**BRIEF**
Copy out each of the entries below word for word, without changing anything.
— START WORKING DATA —
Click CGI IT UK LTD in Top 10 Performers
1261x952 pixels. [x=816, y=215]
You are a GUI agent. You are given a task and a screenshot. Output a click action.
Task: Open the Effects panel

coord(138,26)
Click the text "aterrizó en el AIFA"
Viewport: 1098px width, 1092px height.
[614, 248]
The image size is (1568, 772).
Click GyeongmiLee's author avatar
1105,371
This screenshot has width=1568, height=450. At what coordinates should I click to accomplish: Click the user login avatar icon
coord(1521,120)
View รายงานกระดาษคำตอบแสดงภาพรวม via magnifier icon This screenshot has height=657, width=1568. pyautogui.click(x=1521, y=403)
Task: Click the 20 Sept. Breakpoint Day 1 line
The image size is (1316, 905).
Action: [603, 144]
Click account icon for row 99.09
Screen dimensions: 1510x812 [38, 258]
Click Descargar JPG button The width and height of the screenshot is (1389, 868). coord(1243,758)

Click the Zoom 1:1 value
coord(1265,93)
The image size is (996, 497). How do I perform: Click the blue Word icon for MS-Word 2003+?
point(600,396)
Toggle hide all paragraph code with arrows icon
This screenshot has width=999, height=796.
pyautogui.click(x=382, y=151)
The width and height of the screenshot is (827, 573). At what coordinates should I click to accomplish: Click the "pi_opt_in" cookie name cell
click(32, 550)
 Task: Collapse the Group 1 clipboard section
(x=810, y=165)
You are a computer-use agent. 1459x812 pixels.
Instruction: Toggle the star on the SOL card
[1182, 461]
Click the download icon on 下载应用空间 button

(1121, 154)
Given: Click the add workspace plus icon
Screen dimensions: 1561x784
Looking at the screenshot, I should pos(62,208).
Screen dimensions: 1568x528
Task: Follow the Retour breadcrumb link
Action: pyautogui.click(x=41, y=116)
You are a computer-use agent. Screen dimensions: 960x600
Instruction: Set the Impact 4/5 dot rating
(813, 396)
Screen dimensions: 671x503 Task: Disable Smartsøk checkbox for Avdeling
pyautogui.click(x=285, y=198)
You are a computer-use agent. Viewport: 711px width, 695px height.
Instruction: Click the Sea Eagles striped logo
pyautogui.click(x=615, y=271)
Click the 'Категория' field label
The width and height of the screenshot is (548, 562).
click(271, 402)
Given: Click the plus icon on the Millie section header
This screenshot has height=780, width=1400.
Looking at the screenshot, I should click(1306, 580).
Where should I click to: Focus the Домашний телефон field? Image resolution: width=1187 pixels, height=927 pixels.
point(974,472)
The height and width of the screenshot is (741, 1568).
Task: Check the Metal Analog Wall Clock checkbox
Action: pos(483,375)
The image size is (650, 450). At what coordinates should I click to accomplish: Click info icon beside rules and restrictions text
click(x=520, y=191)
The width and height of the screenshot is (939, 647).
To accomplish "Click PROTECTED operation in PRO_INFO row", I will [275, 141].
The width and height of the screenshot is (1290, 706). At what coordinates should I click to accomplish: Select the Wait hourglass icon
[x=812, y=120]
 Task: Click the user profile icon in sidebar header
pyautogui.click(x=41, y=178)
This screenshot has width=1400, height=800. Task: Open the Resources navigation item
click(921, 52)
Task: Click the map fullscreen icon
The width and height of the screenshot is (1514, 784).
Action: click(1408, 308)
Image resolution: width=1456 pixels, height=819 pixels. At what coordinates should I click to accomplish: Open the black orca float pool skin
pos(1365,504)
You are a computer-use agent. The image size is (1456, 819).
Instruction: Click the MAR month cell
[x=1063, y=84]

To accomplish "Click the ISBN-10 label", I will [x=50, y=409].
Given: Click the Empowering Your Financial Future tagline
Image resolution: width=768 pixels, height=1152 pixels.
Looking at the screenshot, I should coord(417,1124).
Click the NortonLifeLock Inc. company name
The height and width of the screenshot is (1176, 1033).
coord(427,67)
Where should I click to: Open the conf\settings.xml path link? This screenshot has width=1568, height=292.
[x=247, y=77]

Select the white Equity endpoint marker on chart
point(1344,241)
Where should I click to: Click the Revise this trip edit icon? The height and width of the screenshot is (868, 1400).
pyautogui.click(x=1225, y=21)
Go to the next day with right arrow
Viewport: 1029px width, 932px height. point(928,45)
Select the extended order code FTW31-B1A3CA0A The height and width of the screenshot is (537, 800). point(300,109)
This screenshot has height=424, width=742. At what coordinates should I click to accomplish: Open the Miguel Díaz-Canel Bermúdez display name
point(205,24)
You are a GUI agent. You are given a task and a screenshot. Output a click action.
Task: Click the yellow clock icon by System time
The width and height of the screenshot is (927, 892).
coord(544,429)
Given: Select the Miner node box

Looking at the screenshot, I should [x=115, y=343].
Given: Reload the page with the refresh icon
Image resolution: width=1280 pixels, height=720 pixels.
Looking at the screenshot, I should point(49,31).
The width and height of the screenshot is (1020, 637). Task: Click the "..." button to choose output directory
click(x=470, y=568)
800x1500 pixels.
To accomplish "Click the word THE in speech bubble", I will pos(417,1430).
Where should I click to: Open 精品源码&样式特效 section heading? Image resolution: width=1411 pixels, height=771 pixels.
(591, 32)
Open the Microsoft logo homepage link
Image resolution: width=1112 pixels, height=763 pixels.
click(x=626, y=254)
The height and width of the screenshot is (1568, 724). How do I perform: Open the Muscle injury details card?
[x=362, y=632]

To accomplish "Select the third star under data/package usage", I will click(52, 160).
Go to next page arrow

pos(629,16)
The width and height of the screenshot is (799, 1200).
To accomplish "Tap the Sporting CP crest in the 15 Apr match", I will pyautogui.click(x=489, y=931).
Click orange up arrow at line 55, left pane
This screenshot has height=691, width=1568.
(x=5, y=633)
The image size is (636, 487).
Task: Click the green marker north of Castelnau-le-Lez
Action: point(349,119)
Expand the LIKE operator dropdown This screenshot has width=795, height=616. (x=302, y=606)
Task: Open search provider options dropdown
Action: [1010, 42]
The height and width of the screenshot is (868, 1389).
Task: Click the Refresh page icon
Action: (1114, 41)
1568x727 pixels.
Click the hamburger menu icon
— END WORKING DATA —
**FULL OUTPUT**
Click CGI IT UK LTD in Top 10 Performers
1261x952 pixels. [x=816, y=215]
You are a GUI agent. You are given a task and a screenshot. Output a click action.
Task: Open the Effects panel

coord(138,26)
Click the text "aterrizó en el AIFA"
Viewport: 1098px width, 1092px height.
[614, 248]
The image size is (1568, 772).
Click GyeongmiLee's author avatar
1105,371
This screenshot has width=1568, height=450. At what coordinates should I click to accomplish: Click the user login avatar icon
coord(1521,120)
View รายงานกระดาษคำตอบแสดงภาพรวม via magnifier icon This screenshot has height=657, width=1568. pyautogui.click(x=1521, y=403)
Task: Click the 20 Sept. Breakpoint Day 1 line
The image size is (1316, 905).
Action: [603, 144]
Click account icon for row 99.09
Screen dimensions: 1510x812 [38, 258]
Click Descargar JPG button The width and height of the screenshot is (1389, 868). coord(1243,758)

Click the Zoom 1:1 value
coord(1265,93)
The image size is (996, 497). How do I perform: Click the blue Word icon for MS-Word 2003+?
point(600,396)
Toggle hide all paragraph code with arrows icon
This screenshot has width=999, height=796.
pyautogui.click(x=382, y=151)
The width and height of the screenshot is (827, 573). At what coordinates should I click to accomplish: Click the "pi_opt_in" cookie name cell
click(32, 550)
 Task: Collapse the Group 1 clipboard section
(x=810, y=165)
You are a computer-use agent. 1459x812 pixels.
Instruction: Toggle the star on the SOL card
[1182, 461]
Click the download icon on 下载应用空间 button

(1121, 154)
Given: Click the add workspace plus icon
Screen dimensions: 1561x784
Looking at the screenshot, I should pos(62,208).
Screen dimensions: 1568x528
Task: Follow the Retour breadcrumb link
Action: pyautogui.click(x=41, y=116)
You are a computer-use agent. Screen dimensions: 960x600
Instruction: Set the Impact 4/5 dot rating
(813, 396)
Screen dimensions: 671x503 Task: Disable Smartsøk checkbox for Avdeling
pyautogui.click(x=285, y=198)
You are a computer-use agent. Viewport: 711px width, 695px height.
Instruction: Click the Sea Eagles striped logo
pyautogui.click(x=615, y=271)
Click the 'Категория' field label
The width and height of the screenshot is (548, 562).
click(271, 402)
Given: Click the plus icon on the Millie section header
This screenshot has height=780, width=1400.
Looking at the screenshot, I should click(1306, 580).
Where should I click to: Focus the Домашний телефон field? Image resolution: width=1187 pixels, height=927 pixels.
point(974,472)
The height and width of the screenshot is (741, 1568).
Task: Check the Metal Analog Wall Clock checkbox
Action: pos(483,375)
The image size is (650, 450). At what coordinates should I click to accomplish: Click info icon beside rules and restrictions text
click(x=520, y=191)
The width and height of the screenshot is (939, 647).
To accomplish "Click PROTECTED operation in PRO_INFO row", I will [275, 141].
The width and height of the screenshot is (1290, 706). At what coordinates should I click to accomplish: Select the Wait hourglass icon
[x=812, y=120]
 Task: Click the user profile icon in sidebar header
pyautogui.click(x=41, y=178)
This screenshot has width=1400, height=800. Task: Open the Resources navigation item
click(921, 52)
Task: Click the map fullscreen icon
The width and height of the screenshot is (1514, 784).
Action: click(1408, 308)
Image resolution: width=1456 pixels, height=819 pixels. At what coordinates should I click to accomplish: Open the black orca float pool skin
pos(1365,504)
You are a computer-use agent. The image size is (1456, 819).
Instruction: Click the MAR month cell
[x=1063, y=84]

To accomplish "Click the ISBN-10 label", I will [x=50, y=409].
Given: Click the Empowering Your Financial Future tagline
Image resolution: width=768 pixels, height=1152 pixels.
Looking at the screenshot, I should coord(417,1124).
Click the NortonLifeLock Inc. company name
The height and width of the screenshot is (1176, 1033).
coord(427,67)
Where should I click to: Open the conf\settings.xml path link? This screenshot has width=1568, height=292.
[x=247, y=77]

Select the white Equity endpoint marker on chart
point(1344,241)
Where should I click to: Click the Revise this trip edit icon? The height and width of the screenshot is (868, 1400).
pyautogui.click(x=1225, y=21)
Go to the next day with right arrow
Viewport: 1029px width, 932px height. point(928,45)
Select the extended order code FTW31-B1A3CA0A The height and width of the screenshot is (537, 800). point(300,109)
This screenshot has height=424, width=742. At what coordinates should I click to accomplish: Open the Miguel Díaz-Canel Bermúdez display name
point(205,24)
You are a GUI agent. You are given a task and a screenshot. Output a click action.
Task: Click the yellow clock icon by System time
The width and height of the screenshot is (927, 892).
coord(544,429)
Given: Select the Miner node box

Looking at the screenshot, I should [x=115, y=343].
Given: Reload the page with the refresh icon
Image resolution: width=1280 pixels, height=720 pixels.
Looking at the screenshot, I should point(49,31).
The width and height of the screenshot is (1020, 637). Task: Click the "..." button to choose output directory
click(x=470, y=568)
800x1500 pixels.
To accomplish "Click the word THE in speech bubble", I will pos(417,1430).
Where should I click to: Open 精品源码&样式特效 section heading? Image resolution: width=1411 pixels, height=771 pixels.
(591, 32)
Open the Microsoft logo homepage link
Image resolution: width=1112 pixels, height=763 pixels.
click(x=626, y=254)
The height and width of the screenshot is (1568, 724). How do I perform: Open the Muscle injury details card?
[x=362, y=632]

To accomplish "Select the third star under data/package usage", I will click(52, 160).
Go to next page arrow

pos(629,16)
The width and height of the screenshot is (799, 1200).
To accomplish "Tap the Sporting CP crest in the 15 Apr match", I will pyautogui.click(x=489, y=931).
Click orange up arrow at line 55, left pane
This screenshot has height=691, width=1568.
(x=5, y=633)
The image size is (636, 487).
Task: Click the green marker north of Castelnau-le-Lez
Action: point(349,119)
Expand the LIKE operator dropdown This screenshot has width=795, height=616. (x=302, y=606)
Task: Open search provider options dropdown
Action: [1010, 42]
The height and width of the screenshot is (868, 1389).
Task: Click the Refresh page icon
Action: (1114, 41)
1568x727 pixels.
Click the hamburger menu icon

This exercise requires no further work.